Итак, древний человек поначалу преодолевал свой бессловесный паралич при помощи жестов и действий, сопровождая их грубоватыми криками: ведь к его намеренным движениям следовало привлечь внимание окружающих и вызвать какой-то ответ; так бывает с маленькими детьми, когда, освоив что-то для себя новое, они настойчиво призывают: «Посмотри на меня!» Воплощение и установление различных смыслов было не чьим-то индивидуальным открытием, а общим достижением; жесты и звуки приводились в согласие друг с другом до тех пор, пока за ними не закреплялось точное значение, знание о котором можно было передавать по наследству.

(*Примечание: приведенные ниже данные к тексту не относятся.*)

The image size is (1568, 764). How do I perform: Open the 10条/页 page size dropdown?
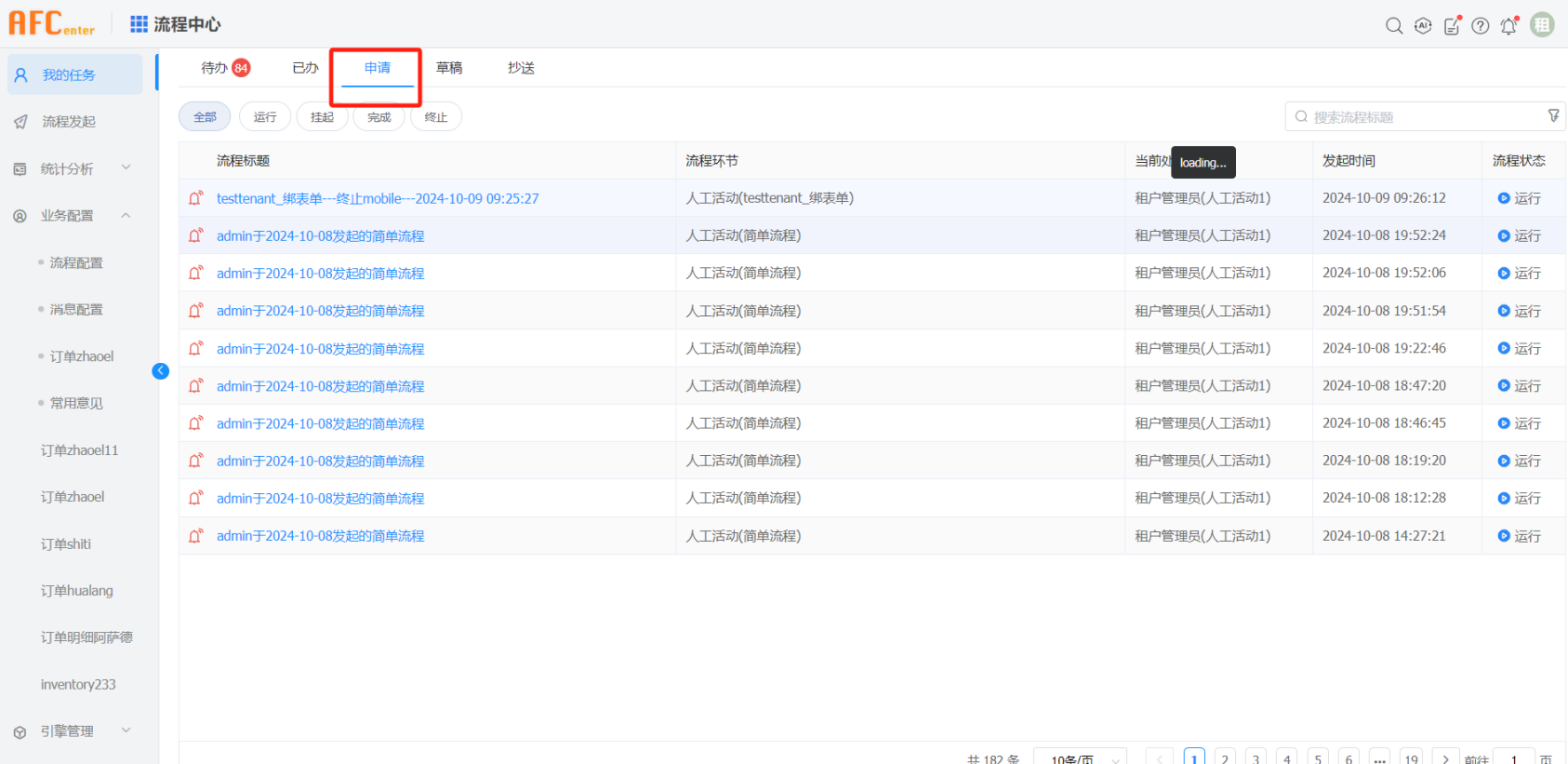[x=1080, y=758]
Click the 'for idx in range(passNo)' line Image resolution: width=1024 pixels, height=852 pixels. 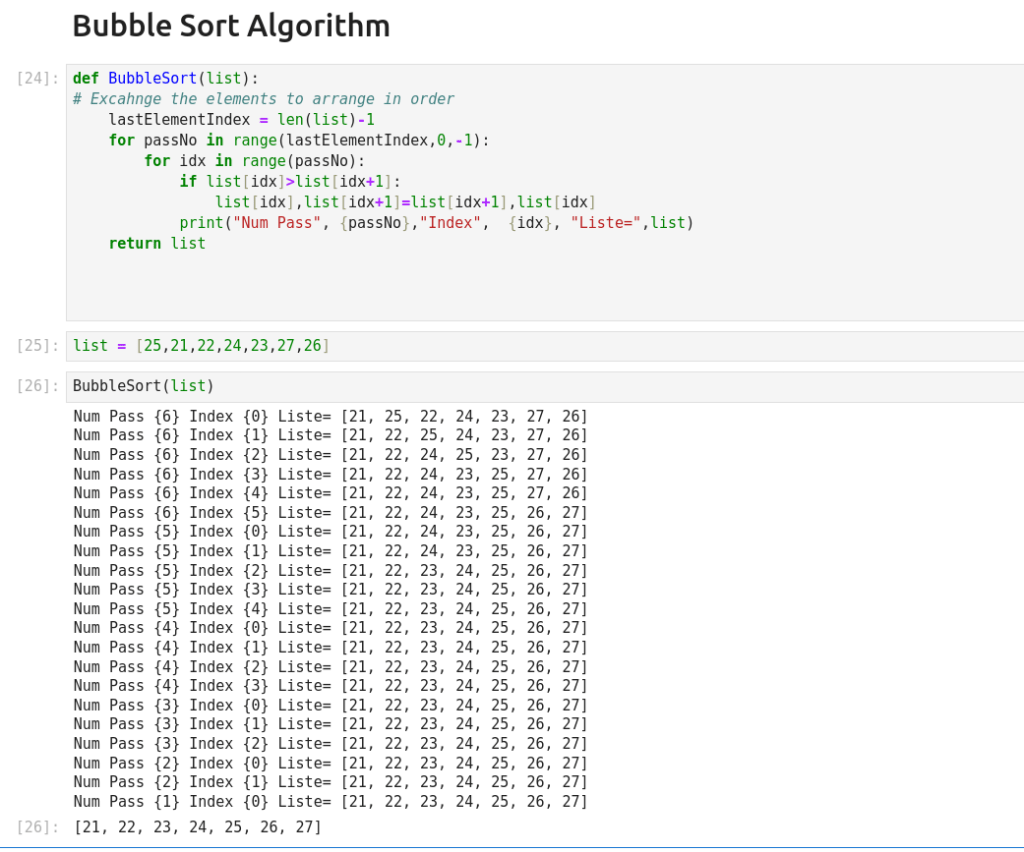(x=255, y=161)
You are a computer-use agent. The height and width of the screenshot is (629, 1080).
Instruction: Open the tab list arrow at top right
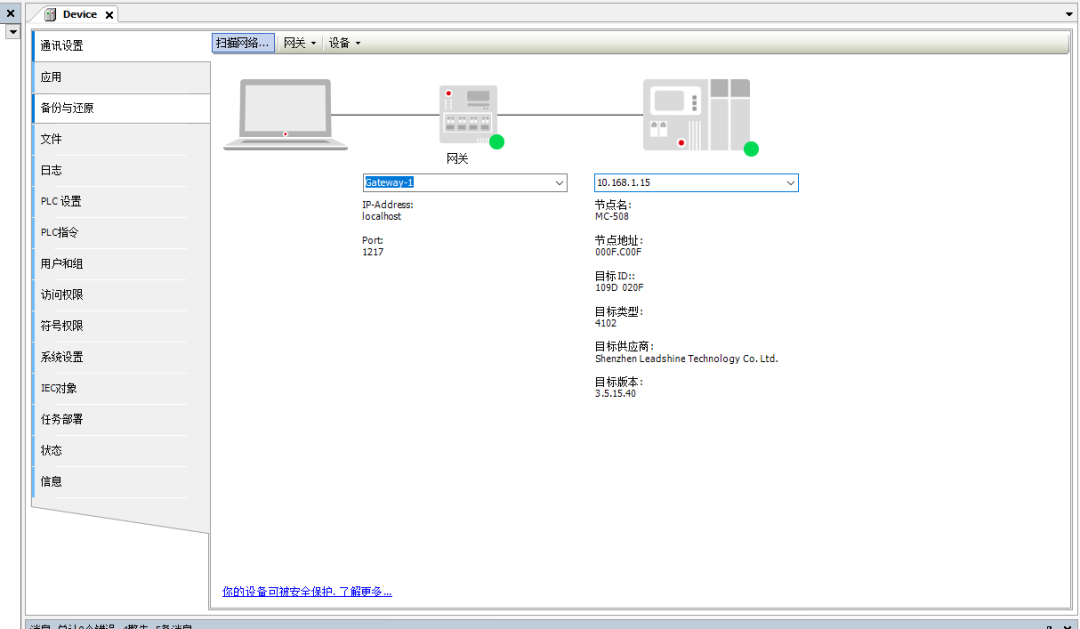click(x=1069, y=15)
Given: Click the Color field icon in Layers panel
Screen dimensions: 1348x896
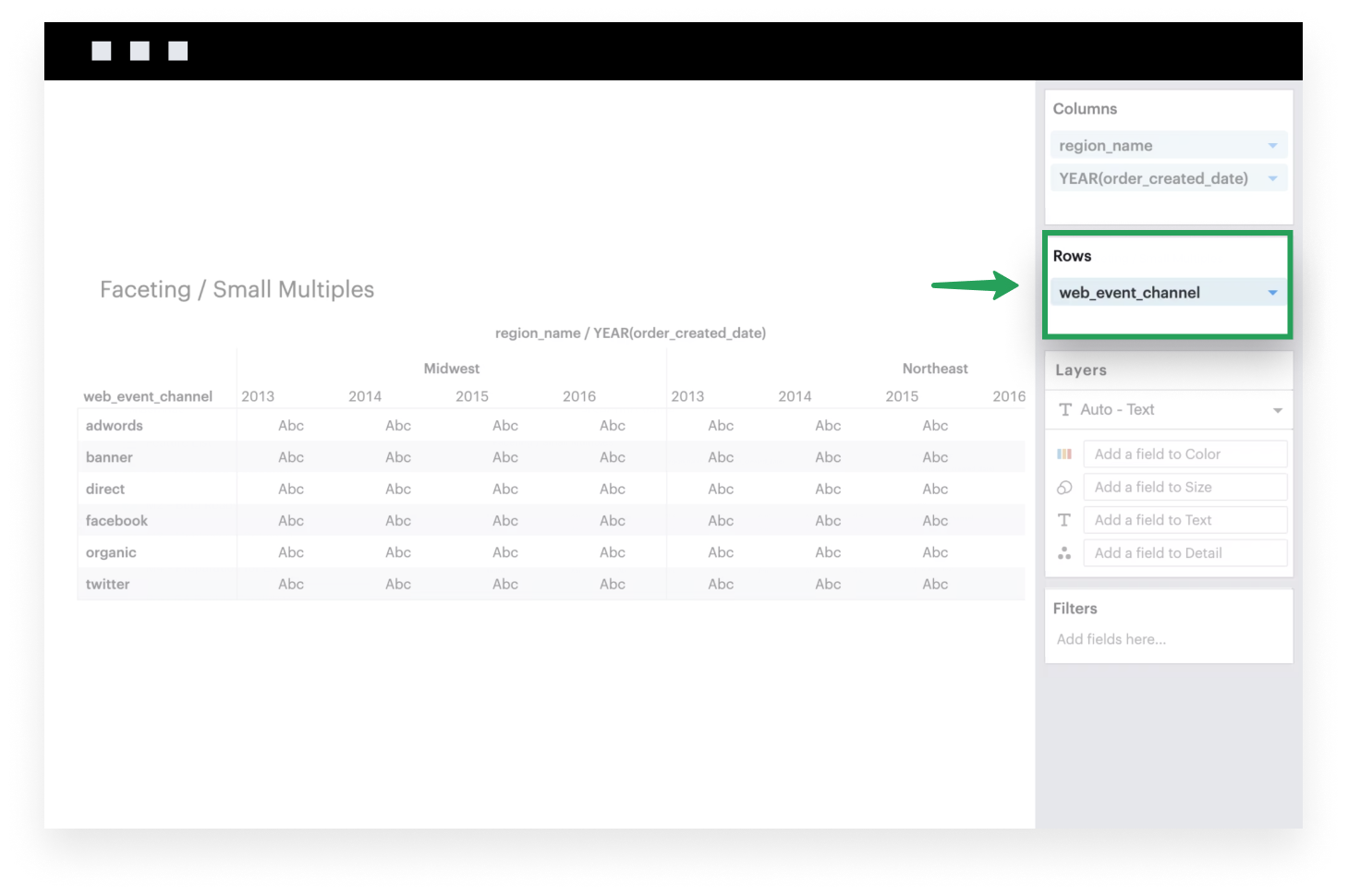Looking at the screenshot, I should [x=1064, y=454].
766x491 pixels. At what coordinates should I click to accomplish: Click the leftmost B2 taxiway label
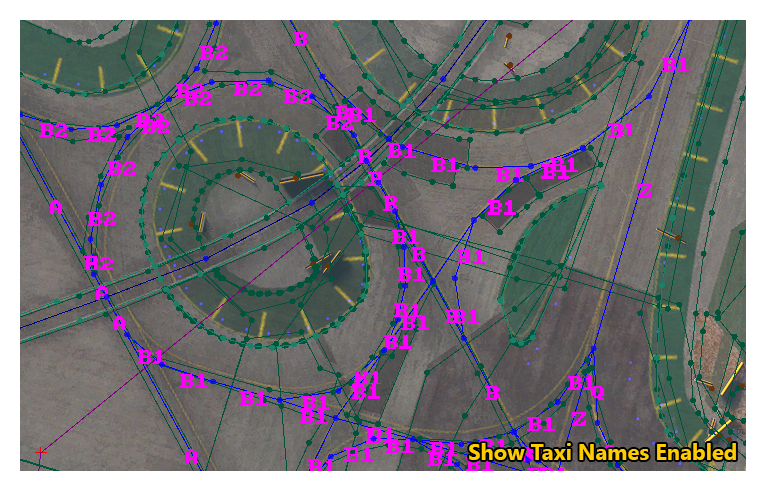(53, 130)
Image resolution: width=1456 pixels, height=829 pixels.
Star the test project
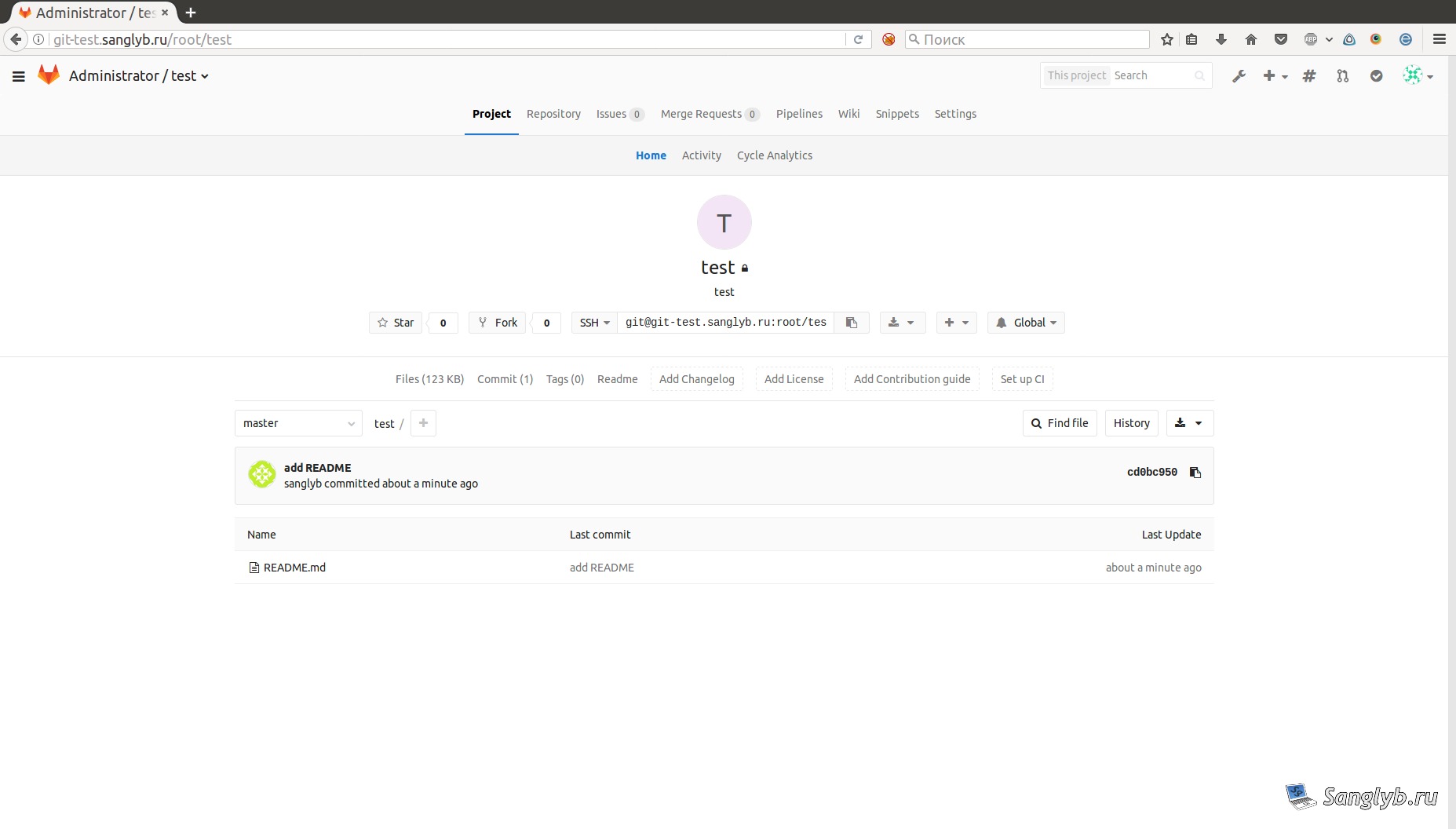coord(396,323)
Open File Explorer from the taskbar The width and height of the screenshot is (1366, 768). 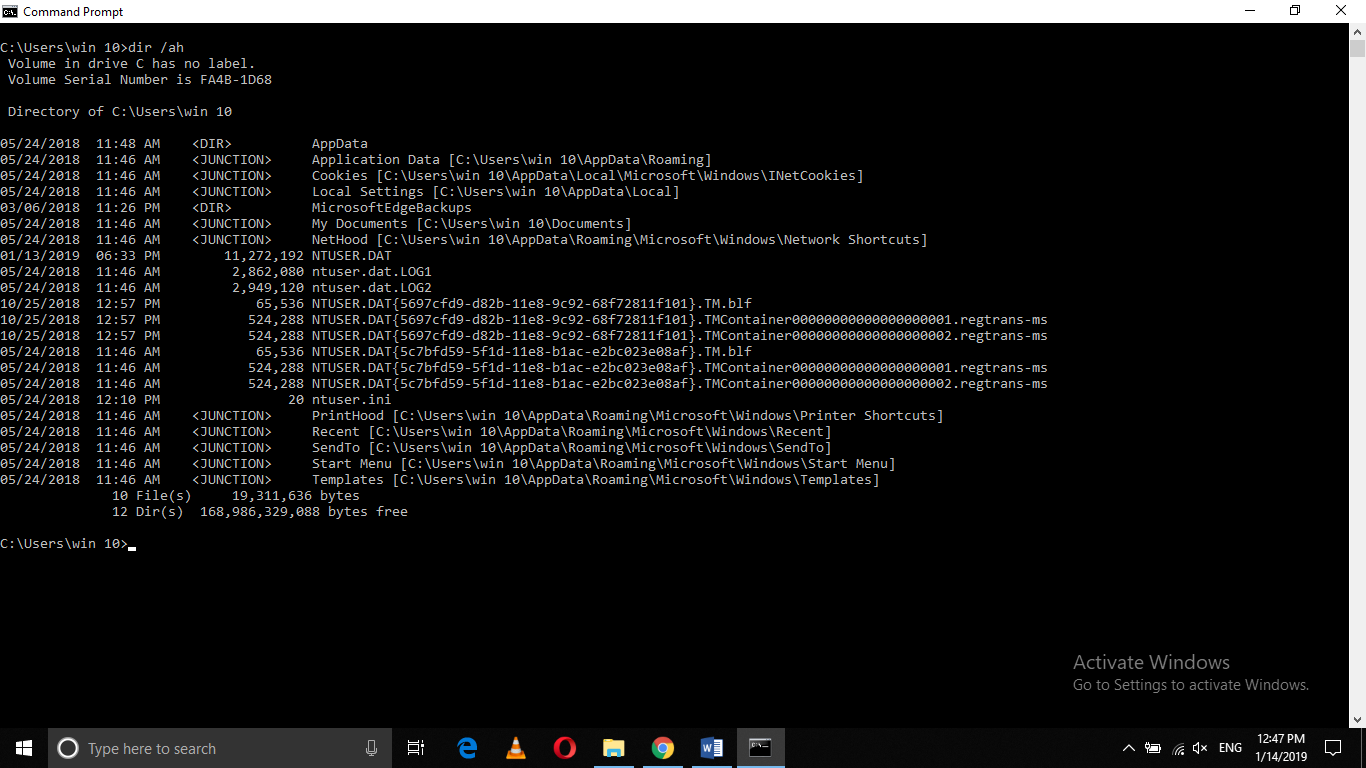613,747
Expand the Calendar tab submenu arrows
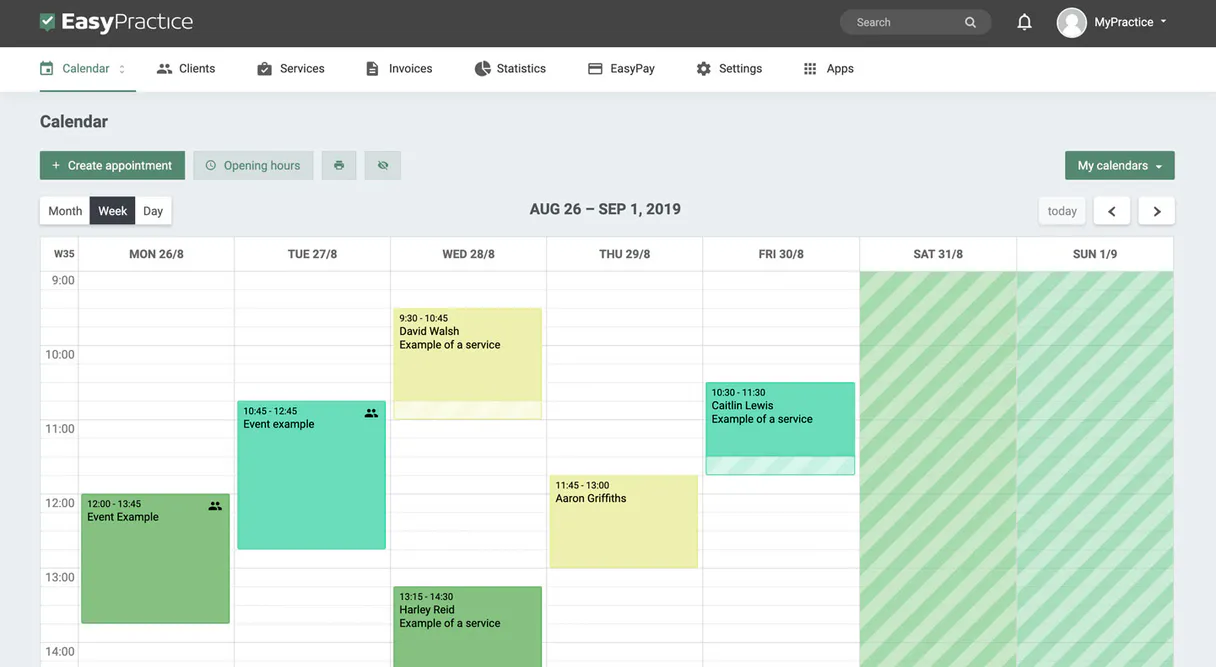The height and width of the screenshot is (667, 1216). [122, 69]
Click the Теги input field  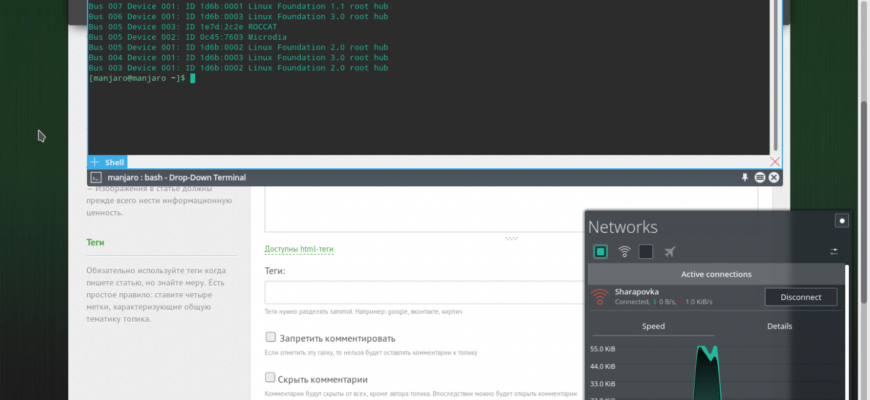pyautogui.click(x=420, y=292)
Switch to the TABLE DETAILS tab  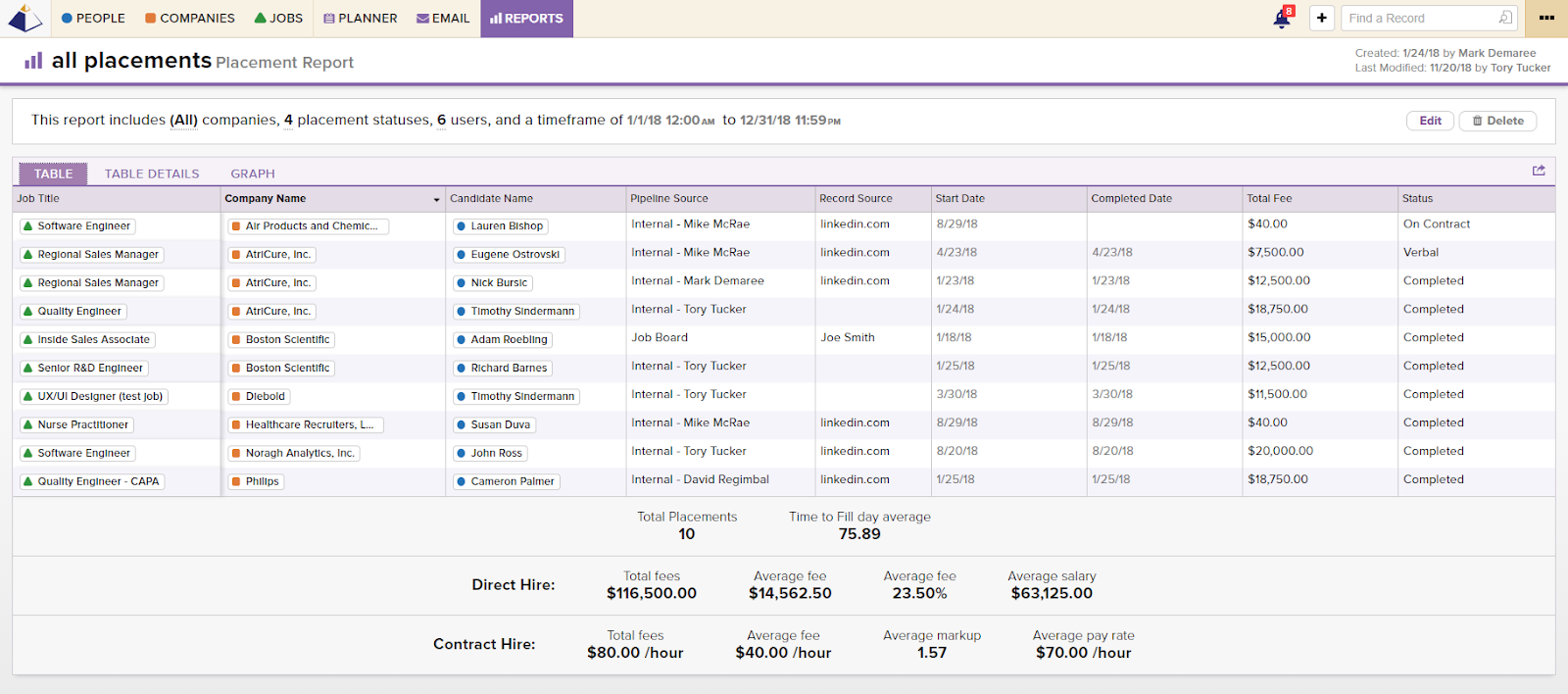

Никого бы не удивило, если бы эти первые попытки выражения — в отличие от прямых сигналов — совершались не ради каких-либо практических целей, но являлись (как и у других животных) неким гормональным откликом на разные сезонные события: вероятно, человек осознал существование неба, времен года, земли или противоположного пола гораздо раньше, чем всерьез обратил внимание на самого себя. Когда подобный «разговор» велся целой группой людей, находившихся под сильным эмоциональным воздействием, то звуки становились более ритмичными и согласованными; а поскольку ритм сам по себе приносит живым существам удовольствие, то такие звуки чаще повторялись, что, в свой черед, закрепляло появившиеся навыки.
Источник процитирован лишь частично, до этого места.